Harcourt owner-trainer Scott Gibson, 48, is a johnny-come-lately to greyhound racing. But the waste disposal worker is certainly making up for lost time.
Gibson resided in Mooroopna as a teenager and had a keen interest in the sport. He would often attend meetings at the now defunct greyhound track at the Shepparton showgrounds.
However, he never took the next step until ‘biting the bullet’ in his early 40s.
“I came in cold and didn’t realise there was so much involved in training greyhounds,” Gibson said.
Fortunately, Gibson has the experience and knowledge of two people to thank – former Bendigo GRC president Noel Massina and local stalwart Alan Inglis.
“Noel and Alan pointed me in the right direction and their assistance has been invaluable,” Gibson said.
A few years ago, Gibson decided to create his own mini-breeding dynasty and purchased then four-year-old Ester Bale from Adelaide for $800.
“She was a daughter of Amity Bale, who I loved to watch race,” Gibson said. “Unfortunately, we lost her to bone cancer around 18 months ago.”
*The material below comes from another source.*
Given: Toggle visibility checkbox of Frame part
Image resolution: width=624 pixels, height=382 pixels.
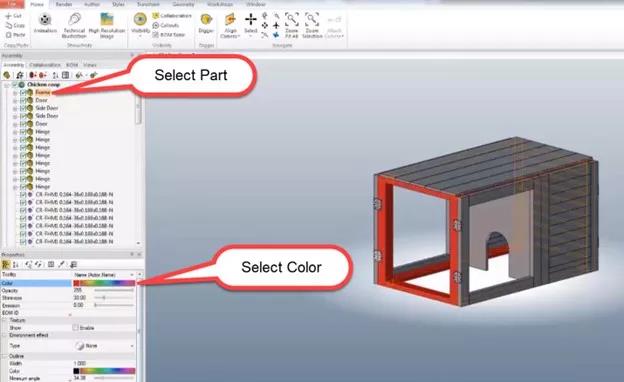Looking at the screenshot, I should pyautogui.click(x=23, y=92).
But Ester Bale has left a sentimental legacy, as Gibson now trains two of her progeny – Cornhill Rebel (Race 6 Box 4 – 7.09pm) and Cornhill Tiger (Race 8 Box 6 – 7.56pm) – who line up at Shepparton on Saturday night.
And, ironically, the litter brothers share the same birthday as Gibson, being born on the 3rd of July.
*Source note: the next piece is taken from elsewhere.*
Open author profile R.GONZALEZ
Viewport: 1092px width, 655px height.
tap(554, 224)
As for Cornhill Rebel’s chances, Gibson says “it’s not an easy race, it’s a tough draw”. “Normally I would run him over 500 metres, but I’ve dropped him back in distance… He was unlucky last week and should be strong to the line.”
Gibson is more confident on Cornhill Tiger’s prospects, saying “he’s got his confidence back and if he gets a clear run, he’s a winning chance”. “He’ll track wide and I’m hoping he gets a bit of galloping room.”
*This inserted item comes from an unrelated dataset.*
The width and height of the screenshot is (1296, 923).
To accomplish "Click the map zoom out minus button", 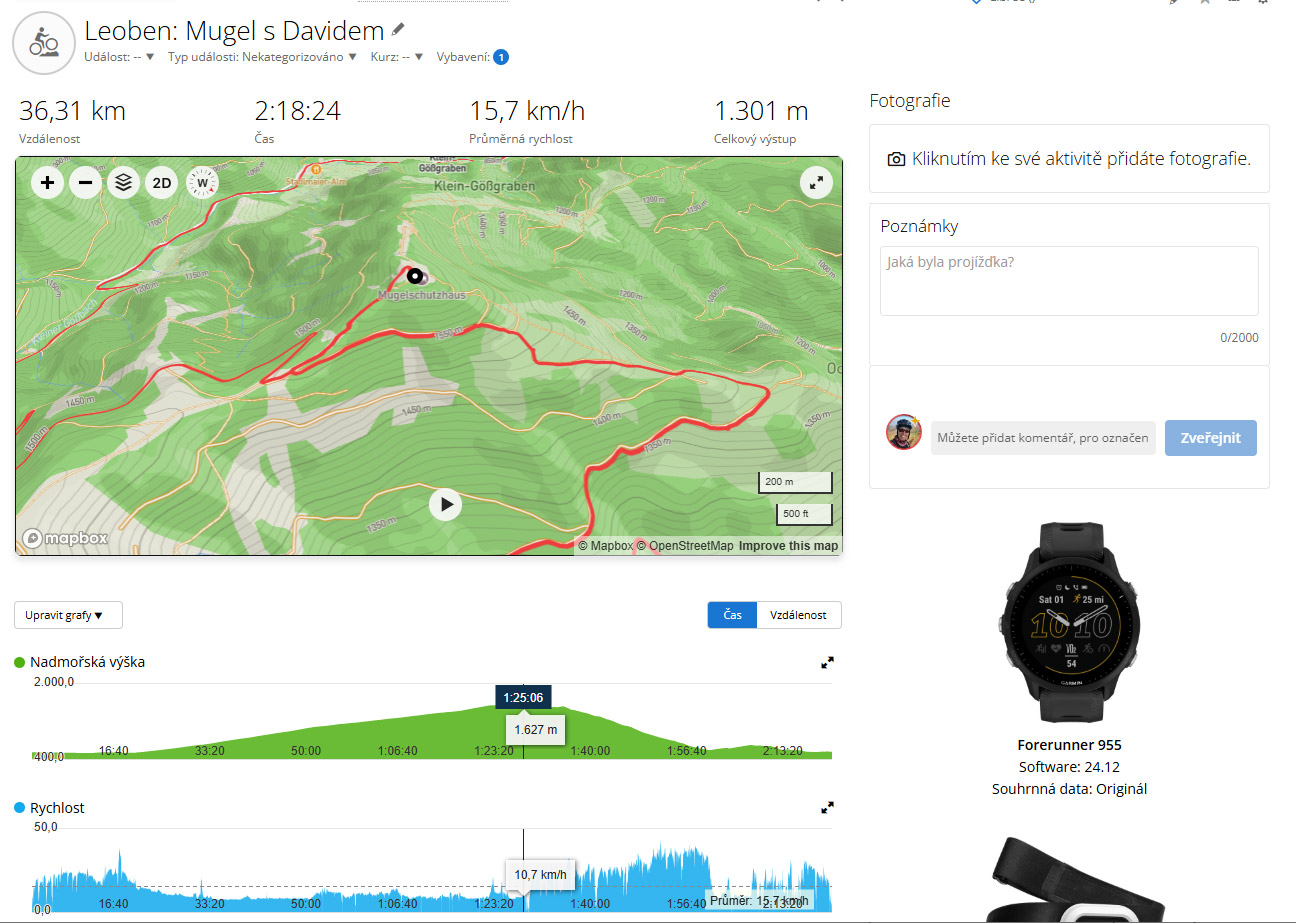I will (x=86, y=183).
Expert form analyst The Watchdog has assessed Cornhill Rebel and Cornhill Tiger at $9.00 and $10.00 respectively.
Gibson says commencing work at 5am, driving a waste disposal truck, makes it difficult to juggle his greyhound racing passion.
Enter wife Megan and daughter Darcy, 10, who are his ‘girls’ Friday’ – and every other day for that matter!
“I couldn’t do without them, in more ways than one,” Gibson said. “Megan looks after the race dogs in the morning and Darcy is a great help with the pups.”
Pawnote: What’s in a name? Gibson was dining at a Castlemaine pub one night when he noticed a book on a shelf with the wording ‘Cornhill’ on its spine. Hence the racing prefix for his greyhounds.